A obra apresenta um panorama dos contos escritos por Caio, formato em que o autor mais mais brilhou e contribuiu à literatura brasileira. Jornalista, gay e crítico da ditadura, foi um dos primeiros a escrever sobre o vírus HIV, que contraiu na década de 90. O autor faleceu aos 47 anos.

Entenda o caso

Na quarta-feira 6, uma reportagem da Folha de S. Paulo veiculou a informação sobre um memorando e uma lista de livros entregues aos coordenadores regionais de educação, pela Secretaria de Educação de Rondônia, determinando o recolhimento de 43 livros. No documento, também havia uma determinação expressa para que todos os livros de Rubem Alves fossem recolhidos.

Em um primeiro momento, o secretário de educação do Estado, Suamy Vivecananda, disse à reportagem se tratar de fakenews.

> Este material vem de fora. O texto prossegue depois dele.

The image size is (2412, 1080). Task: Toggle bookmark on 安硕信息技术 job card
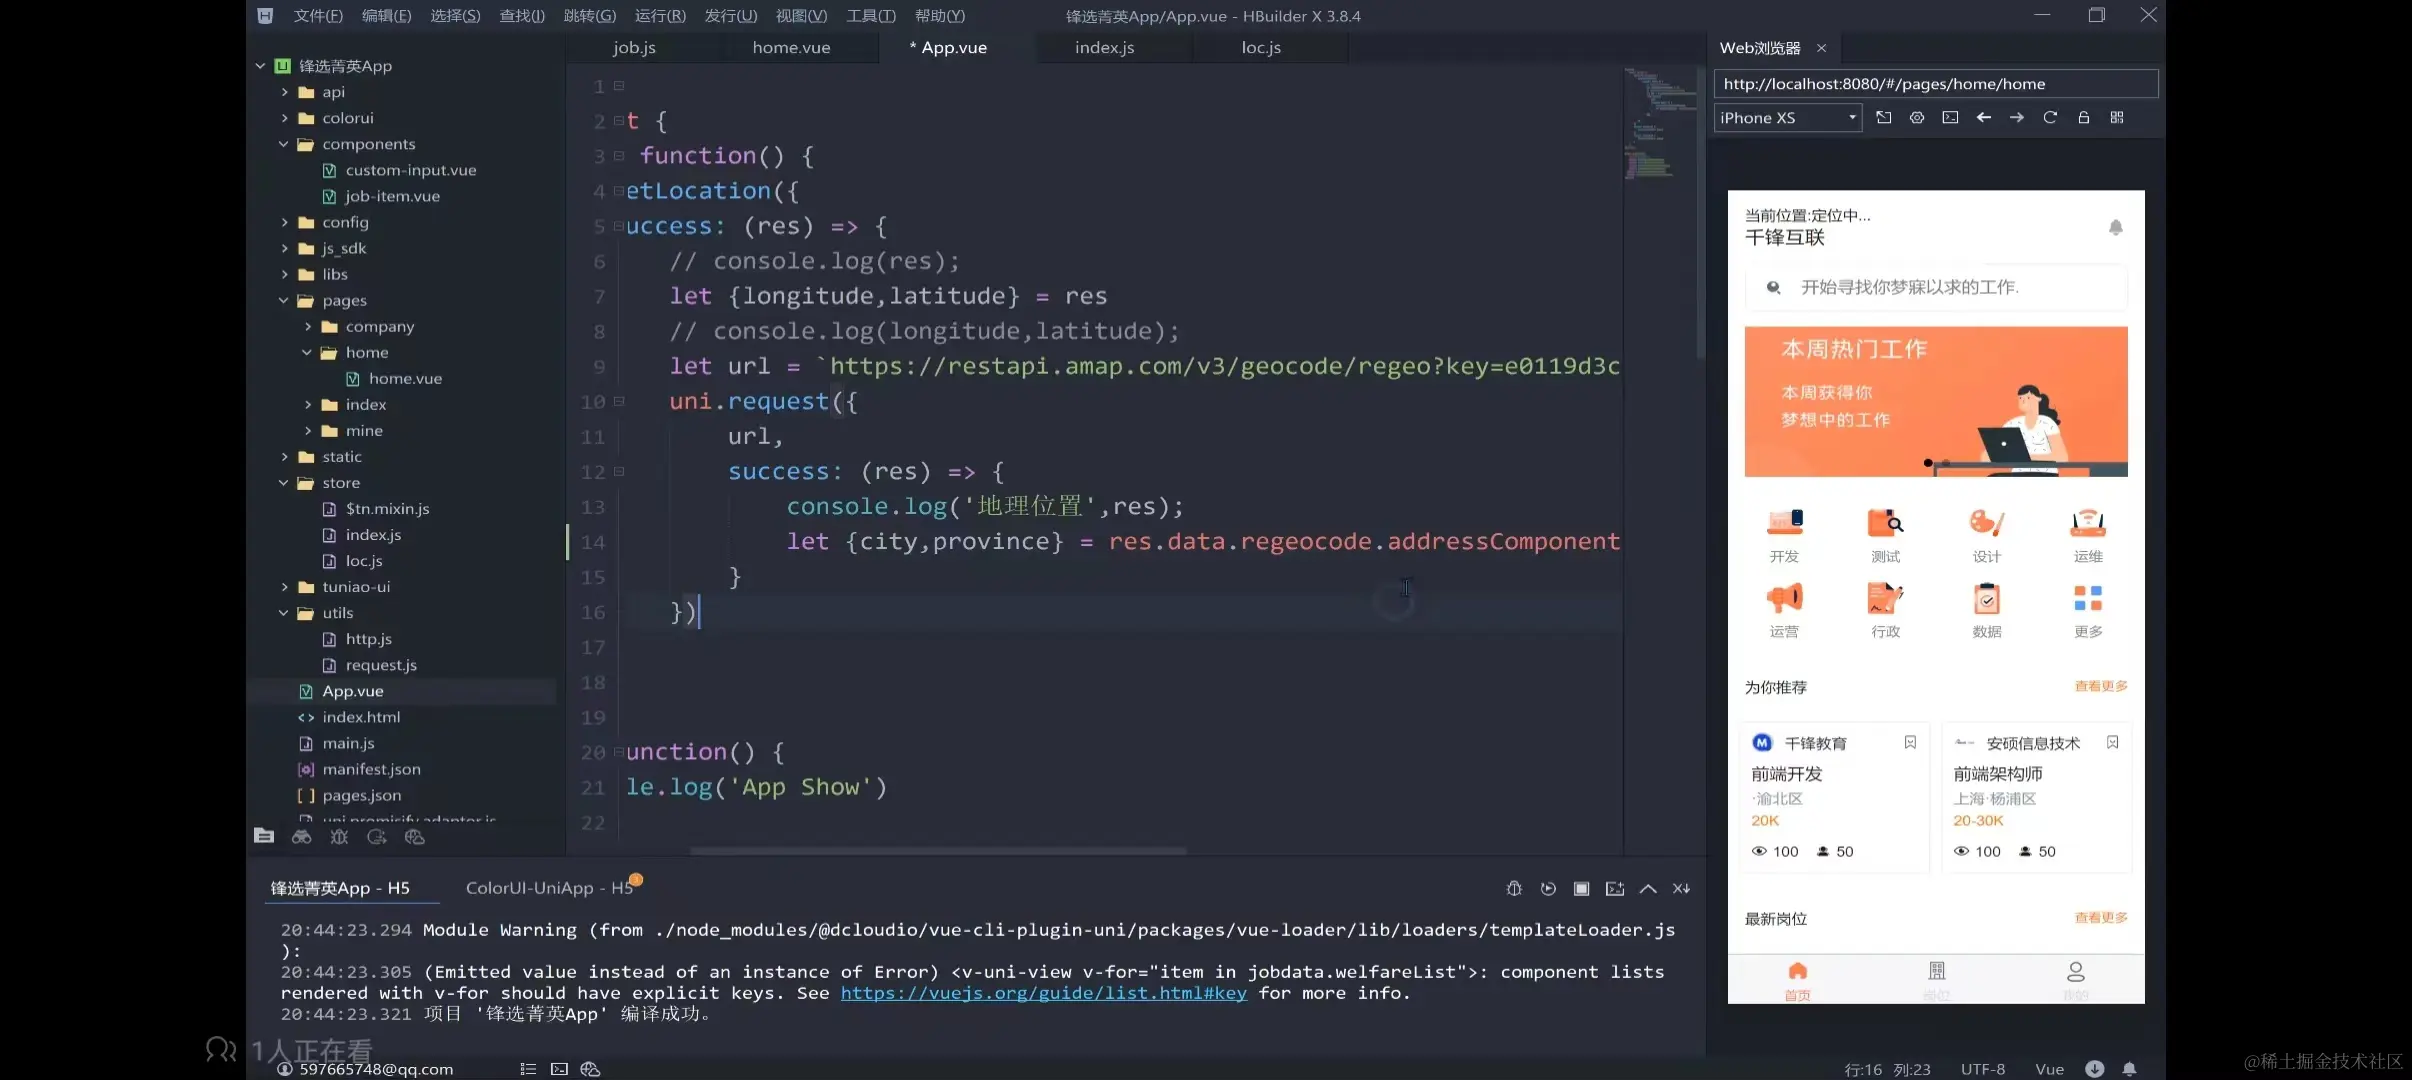[x=2112, y=742]
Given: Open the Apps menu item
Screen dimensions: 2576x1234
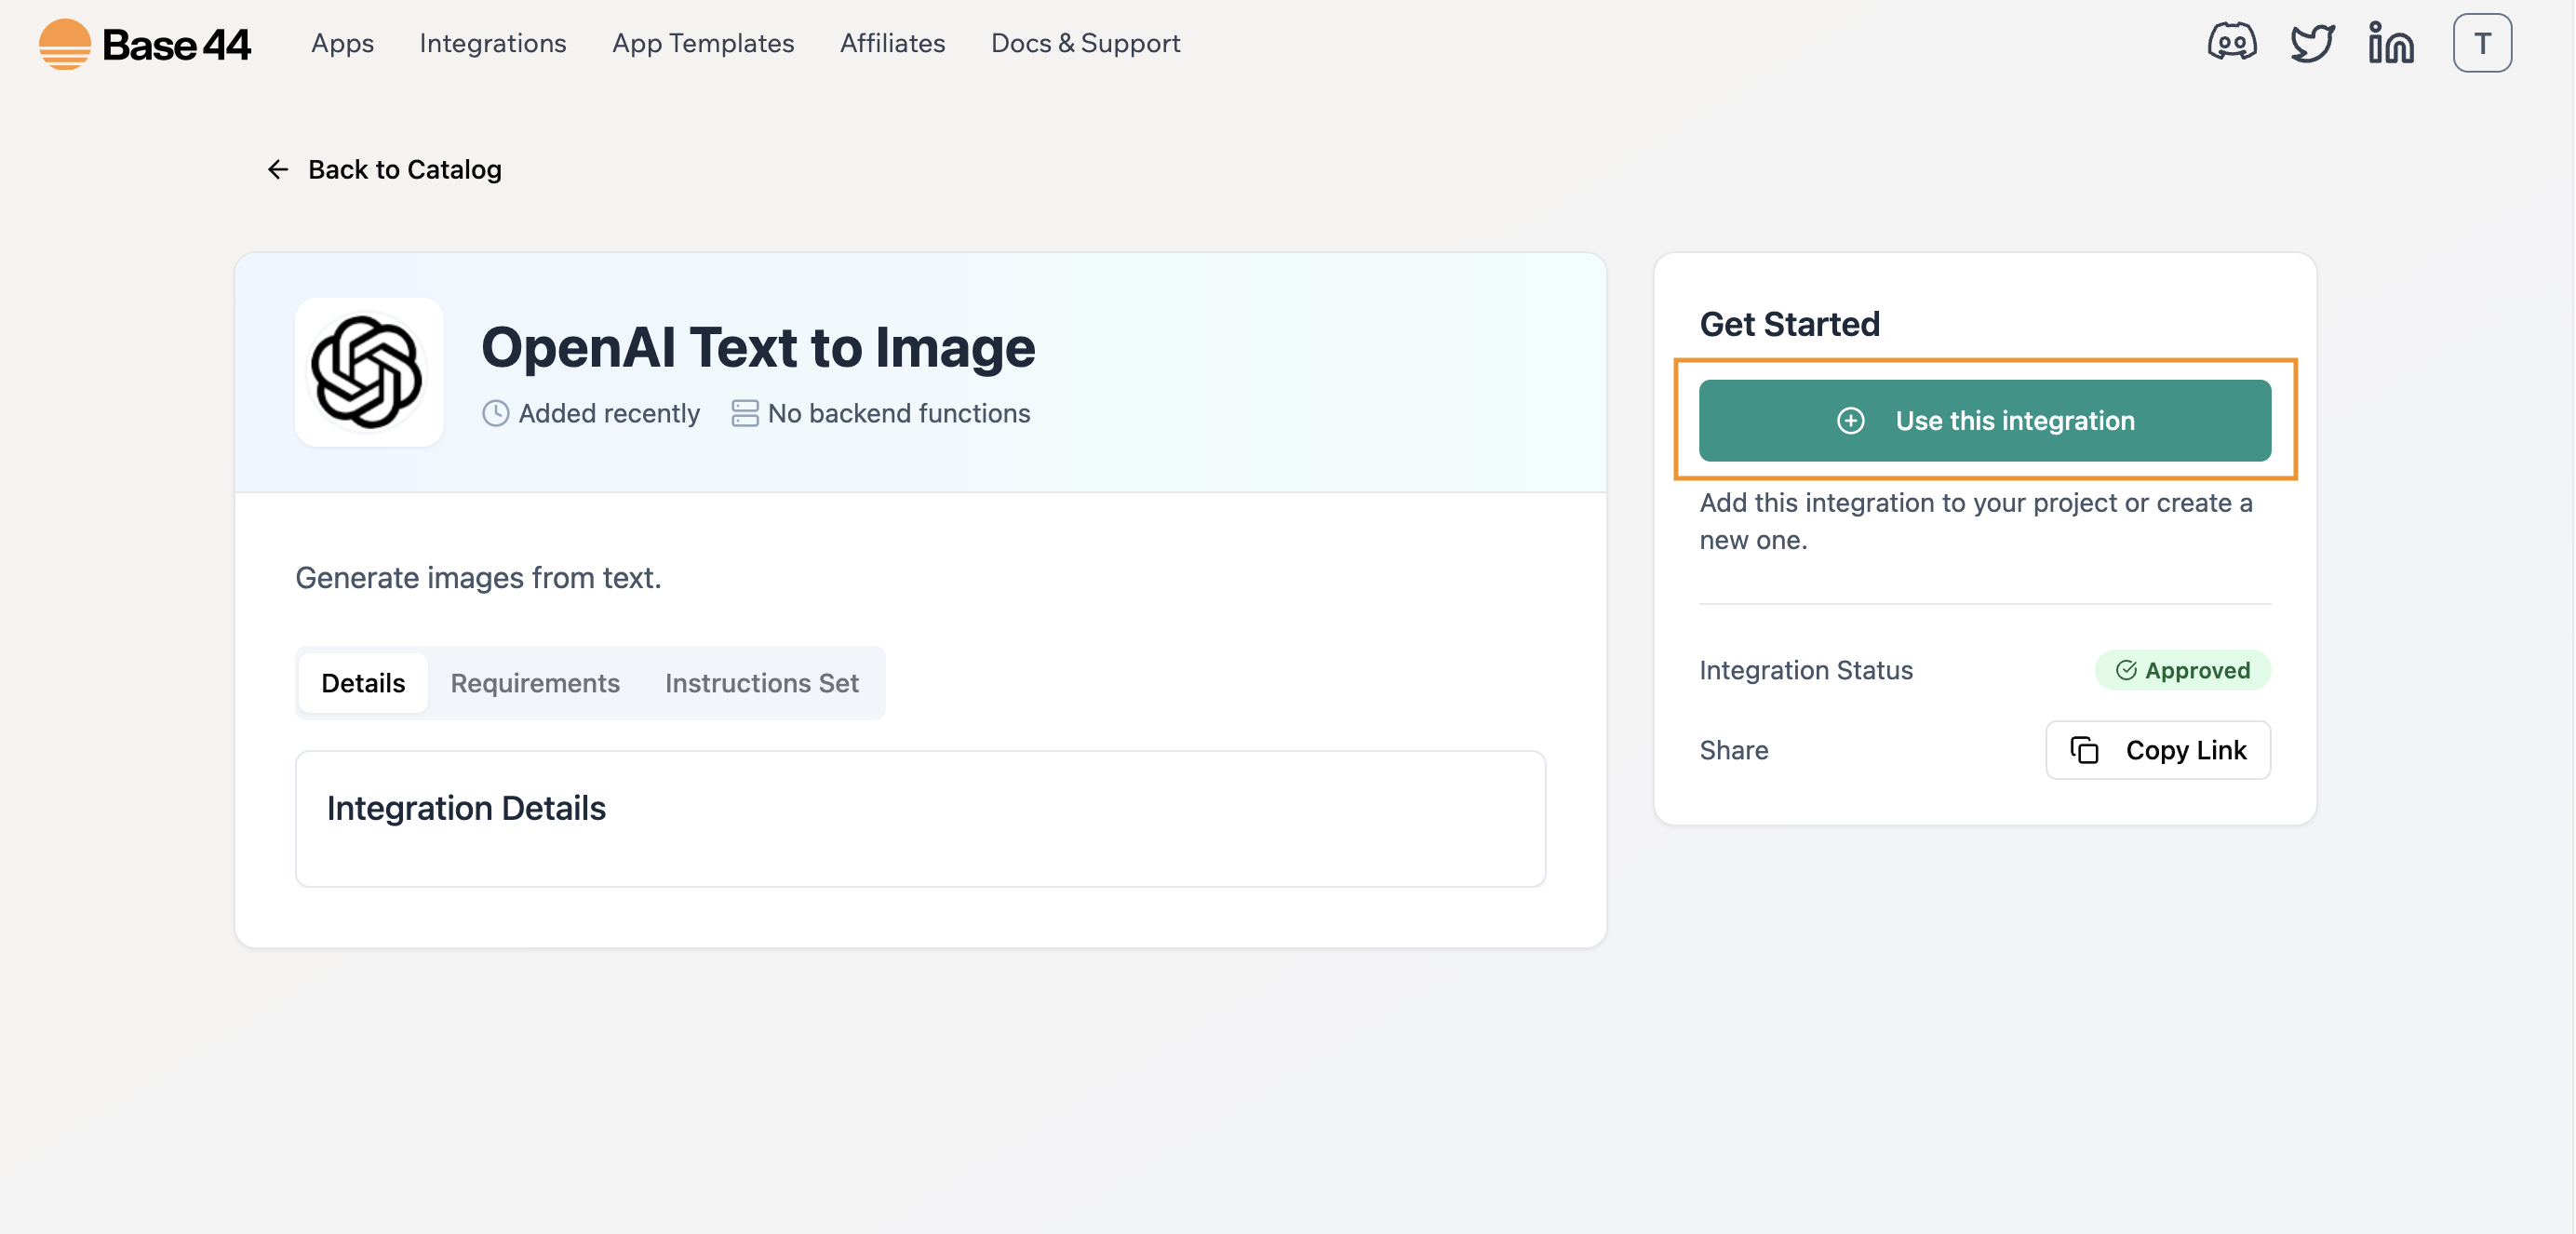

No entanto, ao ser confrontado com as imagens do processo no sistema da secretaria, Vivecananda disse que não estava na secretaria ao longo da semana e que não tinha conhecimento da medida. Depois, afirmou que não haveria recolhimento das obras.

No meio da tarde, a Coordenação Regional de Educação da pasta encaminhou uma nova mensagem para os coordenadores abortando o recolhimento dos livros. “Missão de recolhimento dos livros abortada. Caso façam contato com vocês sobre o tema, por favor, peçam que entrem em contato com a CRE [Coordenação Regional de Educação]”, diz a mensagem.

O governador do Estado, coronel Marcos Rocha, filiado ao PSL, não se pronunciou sobre o caso até o momento.

Reações

Por nota, a OAB de Rondônia classificou a medida como “odiosa censura”. Ainda colocou que o ato “viola os mais caros princípios e garantias fundamentais da Constituição Federal, atenta ao estado democrático de direito, bem como ofende a democracia e a cultura, que nos dá unidade como nação brasileira”. Após o recuo da secretaria, a organização afirmou que continuará vigilante e afirmou que solicitará nesta quinta a cópia do procedimento administrativo em que constam os documentos veiculados na imprensa nacional, para análise e eventual adoção de medidas para a proteção da sociedade brasileira.

 

O Sindicato dos Professores de Rondônia também se manifestou dizendo que a ação, mesmo em “rascunho” é um “atentado à educação, ao conhecimento e a liberdade de expressão”.

Já o Ministério Público Federal de Rondônia afirmou que iniciará um processo administrativo para apurar o caso e que vai notificar o governo do Estado a fim de prestar depoimento.